What lines below contain the word "Task"? Please pull each one out.

Records supplied.
※

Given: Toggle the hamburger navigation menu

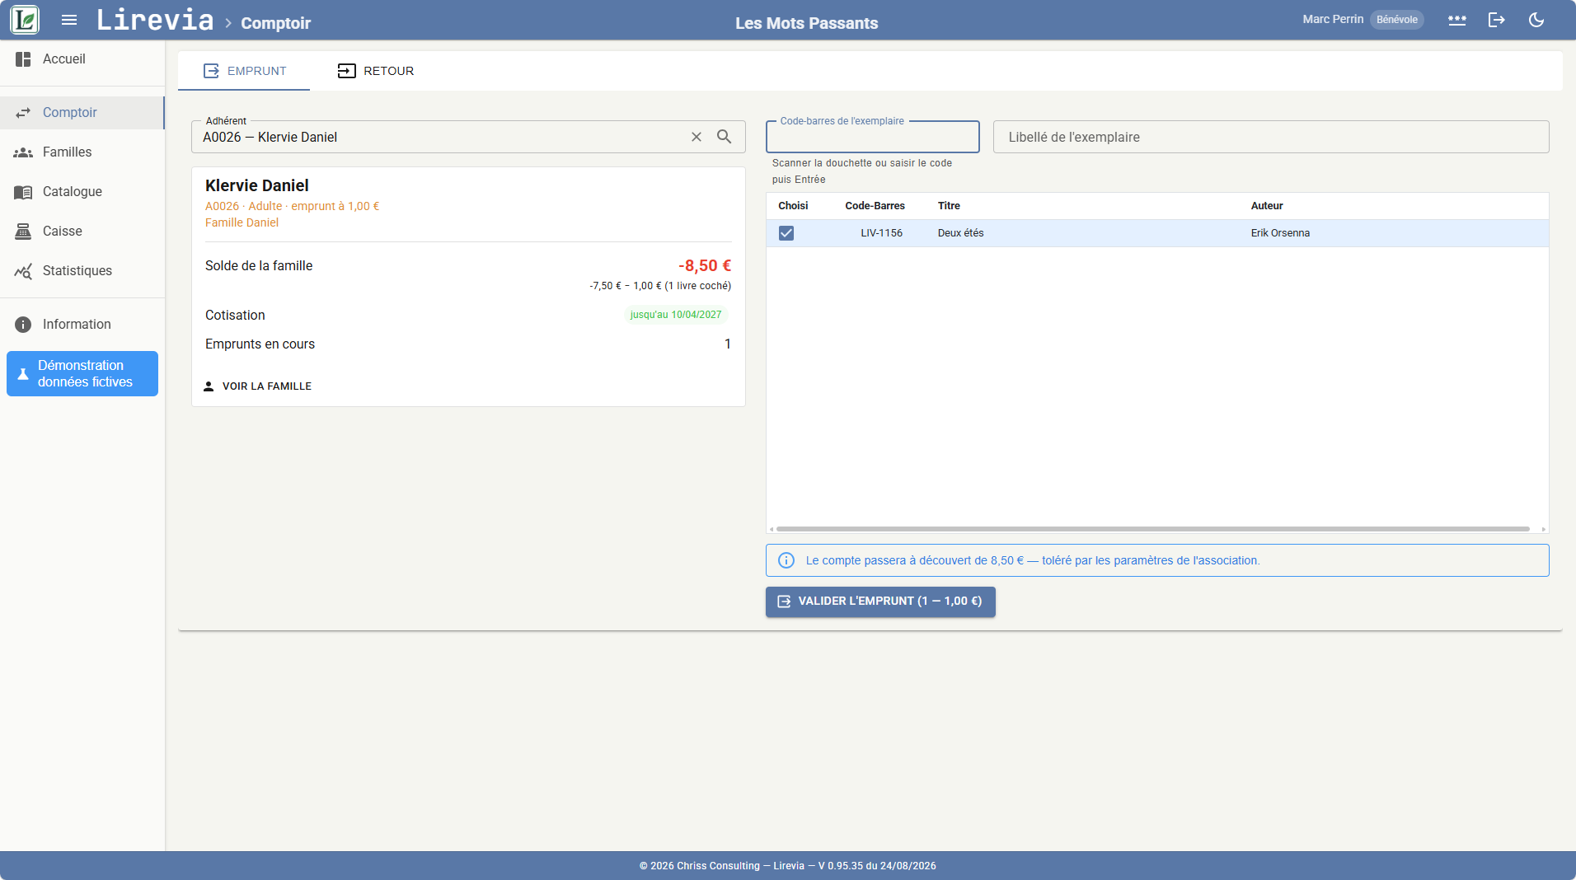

※

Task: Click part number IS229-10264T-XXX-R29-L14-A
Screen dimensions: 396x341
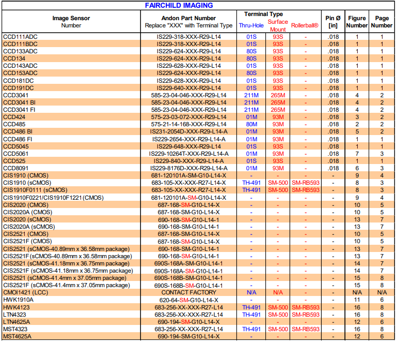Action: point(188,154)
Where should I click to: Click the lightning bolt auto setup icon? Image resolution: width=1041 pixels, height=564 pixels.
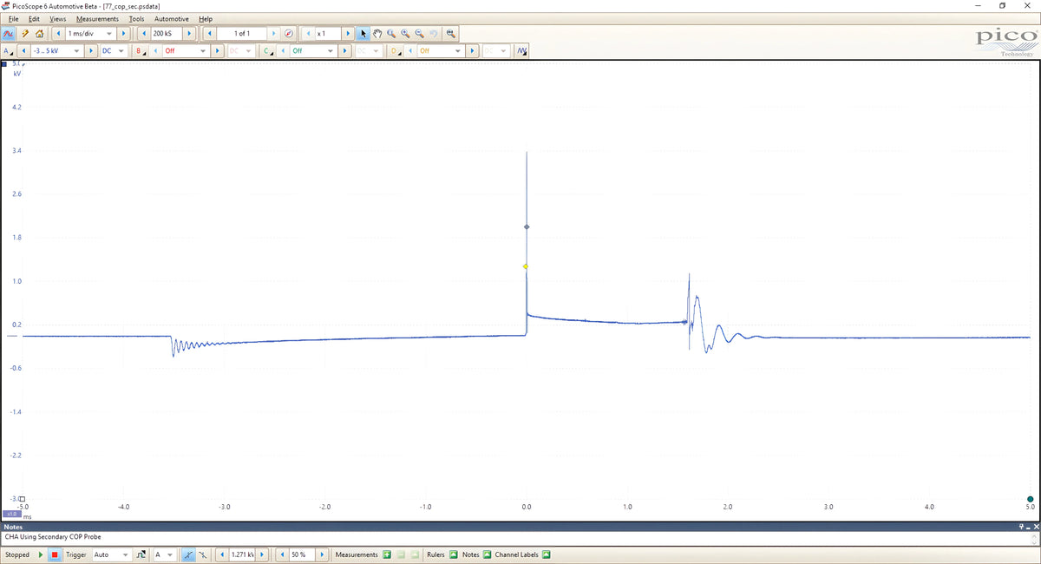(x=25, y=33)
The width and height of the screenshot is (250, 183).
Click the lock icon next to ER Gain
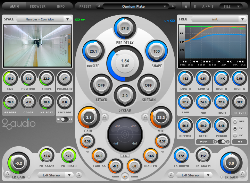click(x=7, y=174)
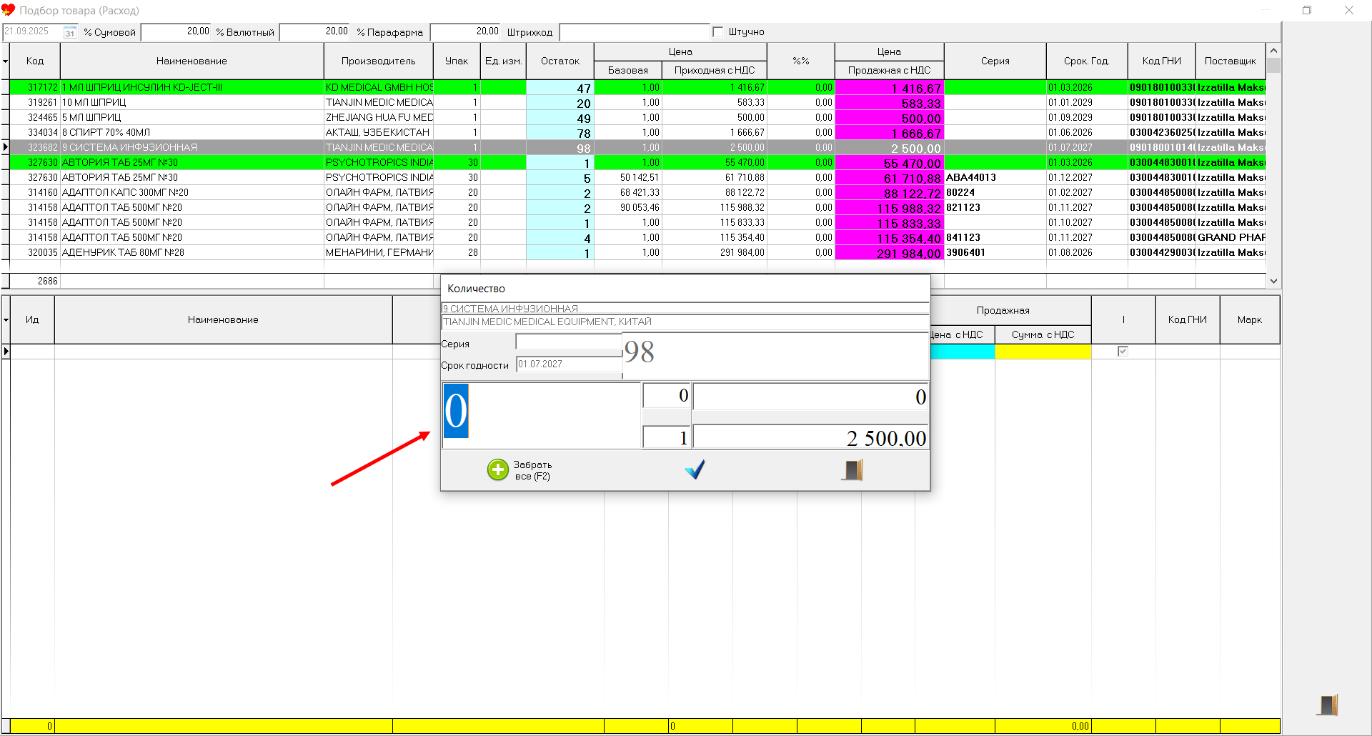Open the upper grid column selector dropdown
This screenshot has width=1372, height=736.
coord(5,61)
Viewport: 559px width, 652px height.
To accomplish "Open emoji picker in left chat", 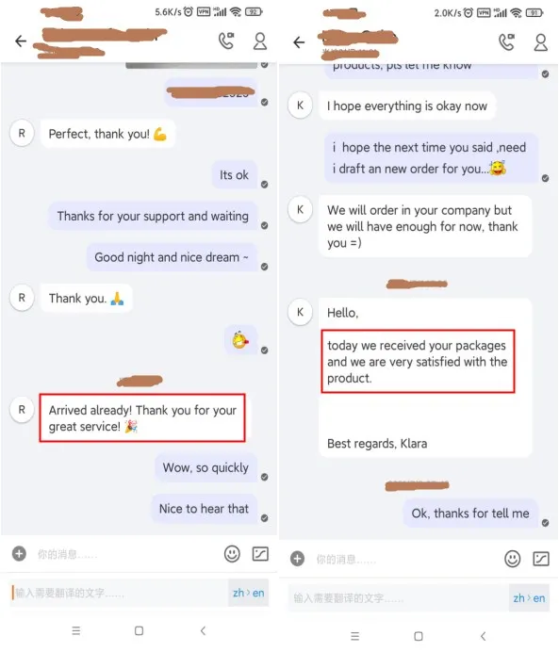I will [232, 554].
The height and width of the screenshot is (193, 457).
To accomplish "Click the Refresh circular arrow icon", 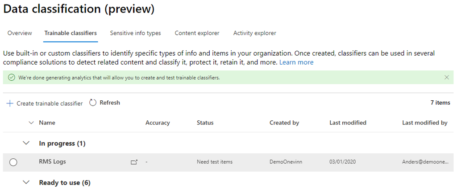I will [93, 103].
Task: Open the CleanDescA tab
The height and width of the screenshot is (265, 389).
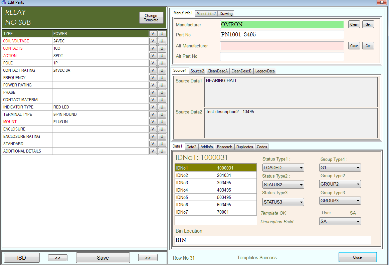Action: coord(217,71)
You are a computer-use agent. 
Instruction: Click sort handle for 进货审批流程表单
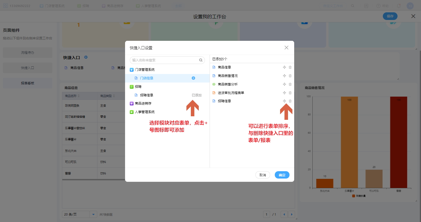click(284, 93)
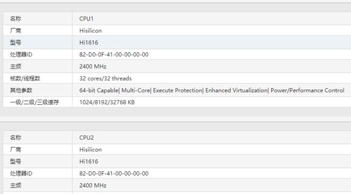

※

Result for this exercise.
Task: Click part number IS229-10264T-XXX-R29-L14-A
Task: Open the CleanDescA tab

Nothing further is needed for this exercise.